Document segment
****

Abstract:
A loudspeaker comprises a speaker frame and a diaphragm connected to the speaker frame for reciprocal movement relative thereto. A generally tubular former is connected to the diaphragm, and a voice coil is connected to the former at a location spaced from the diaphragm. The former is constructed of a thermally conductive material for conducting heat away from the voice coil. An airflow director is positioned at least partially in the former, with a first gap being formed between the airflow director and an inner surface of the former and a second gap being formed between the airflow director and the pole piece. The first and second gaps are in fluid communication with each other and the pole vent opening such that movement of the diaphragm causes airflow through the first and second gaps and the pole vent opening. With this construction, heat generated in the coil during operation of the loudspeaker is transferred to the former through conduction, and heat present in the former is transferred through the first and second gaps and the pole vent opening through convection to thereby cool the loudspeaker.

Description:
BACKGROUND OF THE INVENTION 
     This invention relates in general to loudspeakers which produce sound in response to an audio signal, and more particularly to a loudspeaker with an improved air cooling system. 
     Conventional loudspeakers typically employ a diaphragm which is vibrated by an electromechanical driver. The driver generally comprises a permanent magnet and a voice coil through which an electrical signal is passed from an audio amplifier. Changing voltage in the audio frequency range is applied to the terminals of the voice coil causing a corresponding changing current to flow through the windings of the voice coil. The interaction between the current passing through the voice coil and the magnetic field produced by the permanent magnet causes the voice coil to oscillate in accordance with the electrical signal. Since the voice coil is rigidly attached to the a diaphragm, oscillation of the voice coil causes a corresponding oscillation in the diaphragm to produce acoustical output. 
     A substantial portion of the impedance associated with electromechanical drivers is caused by the wire that forms the voice coil due to the wire&#39;s DC resistance. Accordingly, most of the electrical power applied to the voice coil is converted into heat rather than sound. The ultimate power handling capacity of the voice coil, and thus the loudspeaker, is limited by the ability of the device to tolerate heat. Heat tolerance is generally determined by the lowest melting point of wire insulation and other components, as well as the heat capacity of the adhesive used to construct the voice coil.

****

Return the passage of the loudspeaker text word for word, starting at "Conventional loudspeakers typically" and ending at "produce acoustical output.". The data that comes next is separate from the loudspeaker text.

Rows

****

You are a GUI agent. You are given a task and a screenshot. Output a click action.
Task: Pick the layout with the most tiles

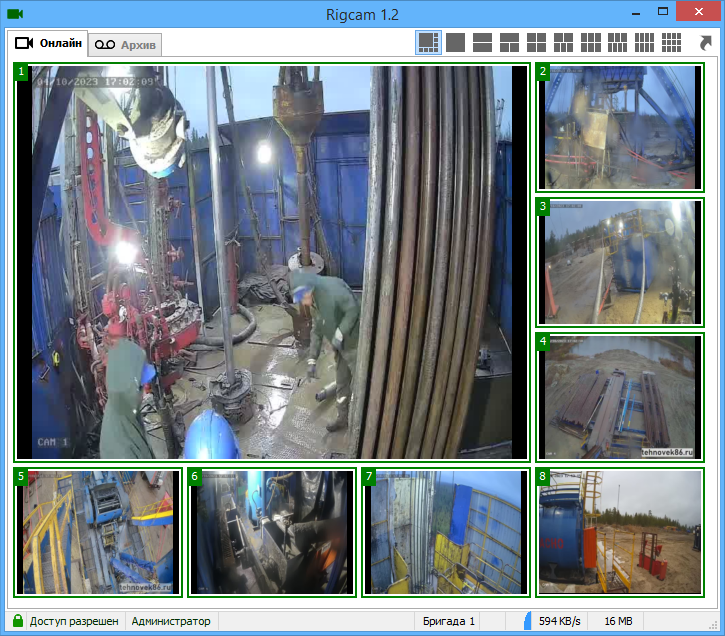coord(671,42)
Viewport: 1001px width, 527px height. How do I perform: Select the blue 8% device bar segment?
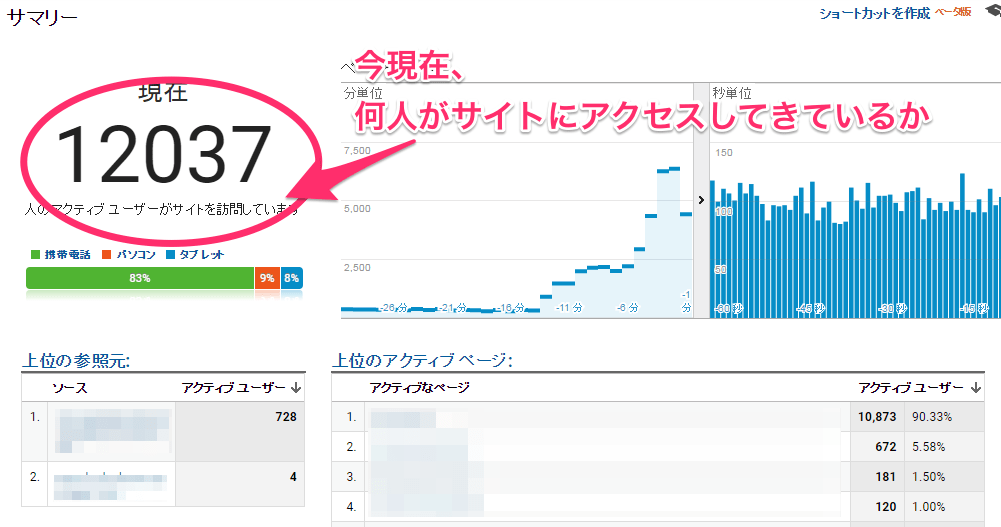291,279
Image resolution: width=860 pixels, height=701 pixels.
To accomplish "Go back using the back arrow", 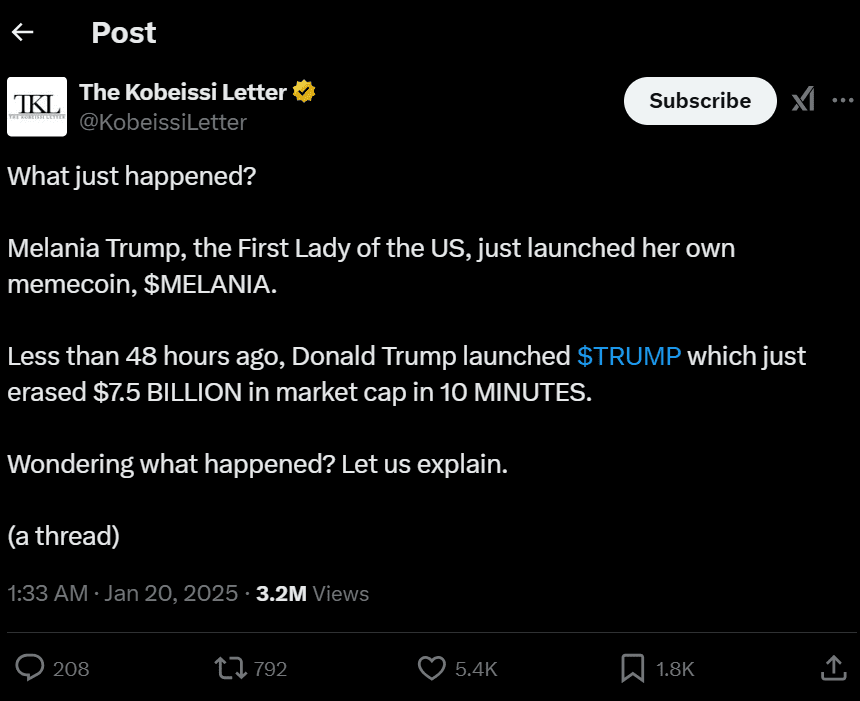I will (x=21, y=32).
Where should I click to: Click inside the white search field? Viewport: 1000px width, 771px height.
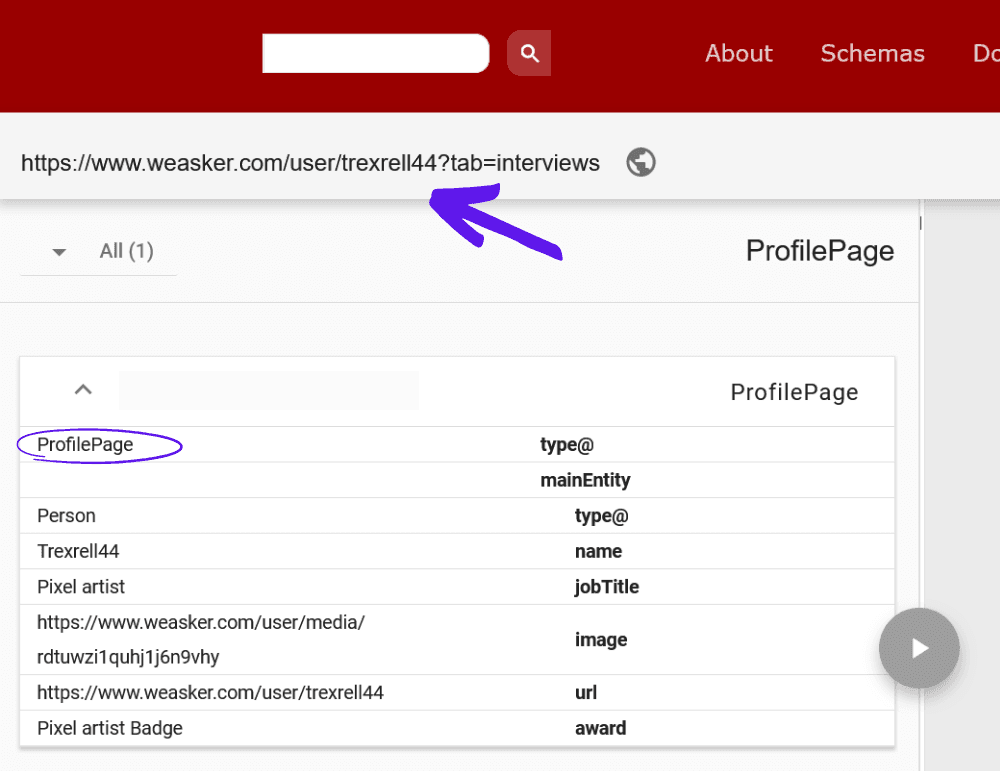375,53
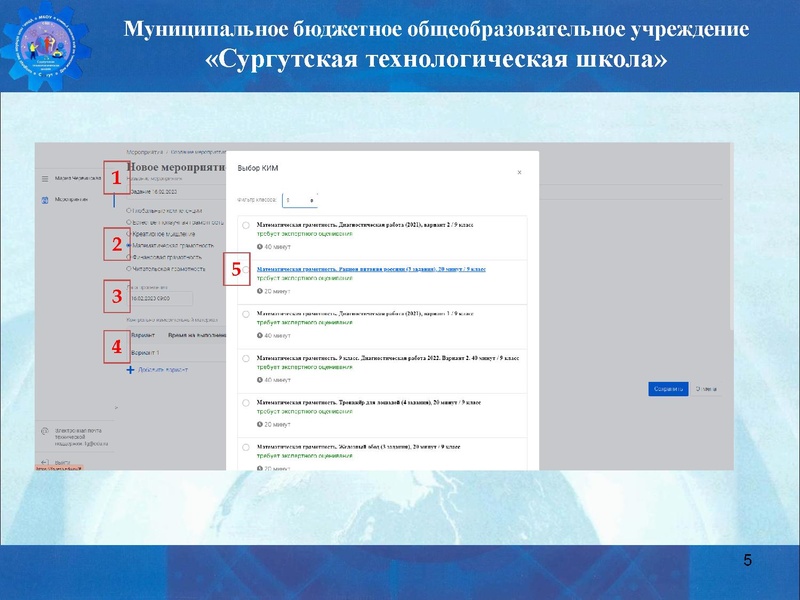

****

Worked solution
Conventional loudspeakers typically employ a diaphragm which is vibrated by an electromechanical driver. The driver generally comprises a permanent magnet and a voice coil through which an electrical signal is passed from an audio amplifier. Changing voltage in the audio frequency range is applied to the terminals of the voice coil causing a corresponding changing current to flow through the windings of the voice coil. The interaction between the current passing through the voice coil and the magnetic field produced by the permanent magnet causes the voice coil to oscillate in accordance with the electrical signal. Since the voice coil is rigidly attached to the a diaphragm, oscillation of the voice coil causes a corresponding oscillation in the diaphragm to produce acoustical output.